__TASK OBJECTIVE__: Extract, word for word, each line from the line holding "How do I perform: Click" through the end of the records. Omit every picture.

[Stored records]

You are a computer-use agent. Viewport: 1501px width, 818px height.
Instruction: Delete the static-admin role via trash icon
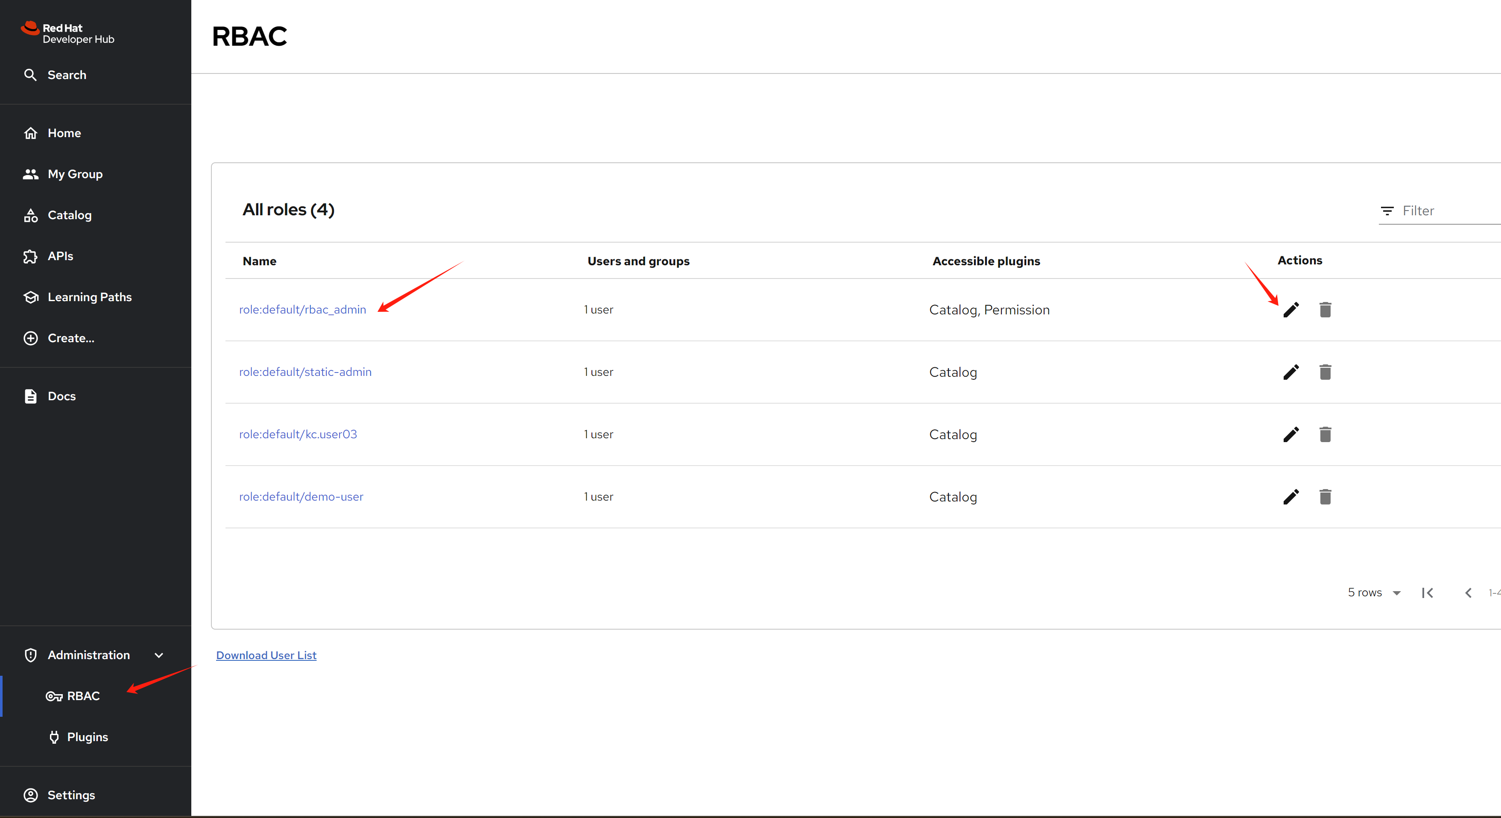point(1325,372)
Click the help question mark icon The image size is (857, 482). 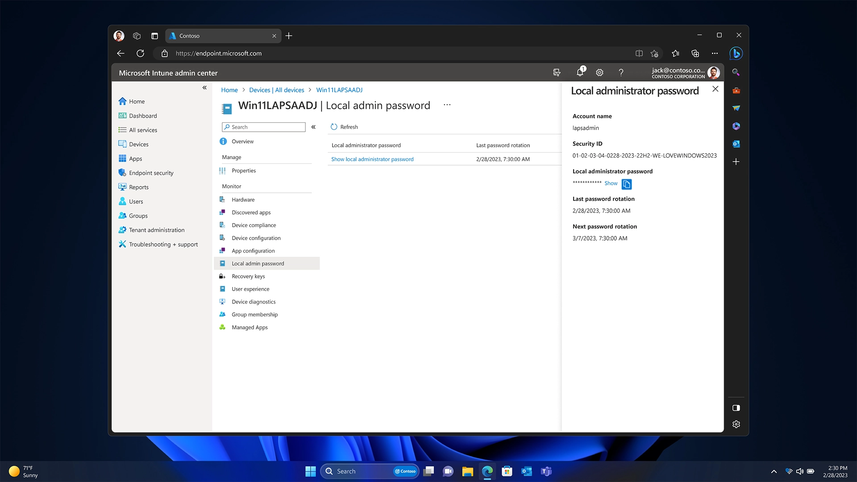(621, 72)
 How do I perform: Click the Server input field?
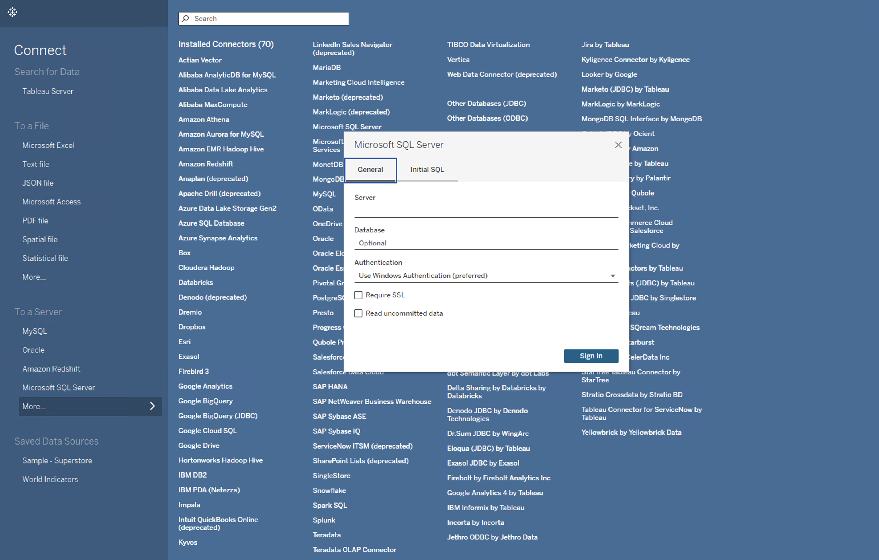pos(485,210)
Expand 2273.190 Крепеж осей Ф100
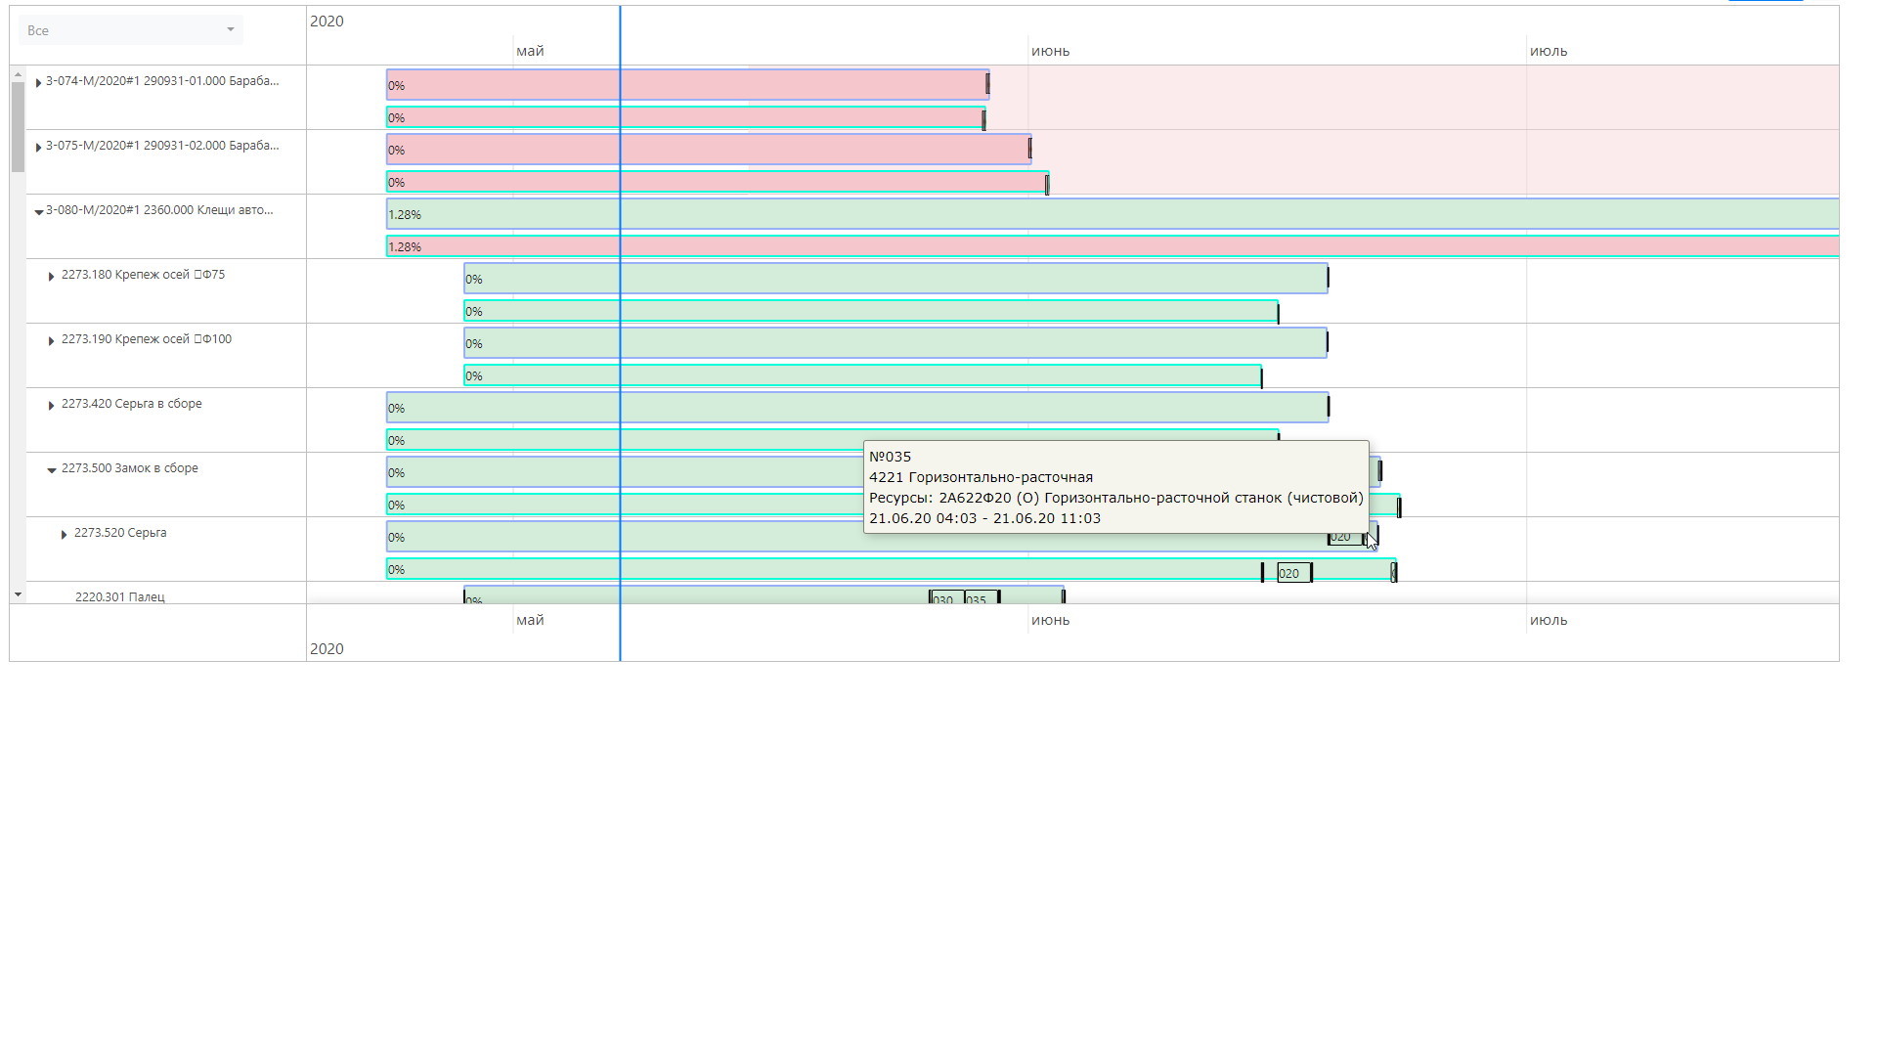Screen dimensions: 1877x1056 51,341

__RESPONSE FOR THIS EXERCISE__:
 How do I perform: Click the Server input field?
pos(485,210)
Expand 2273.190 Крепеж осей Ф100
Screen dimensions: 1877x1056 51,341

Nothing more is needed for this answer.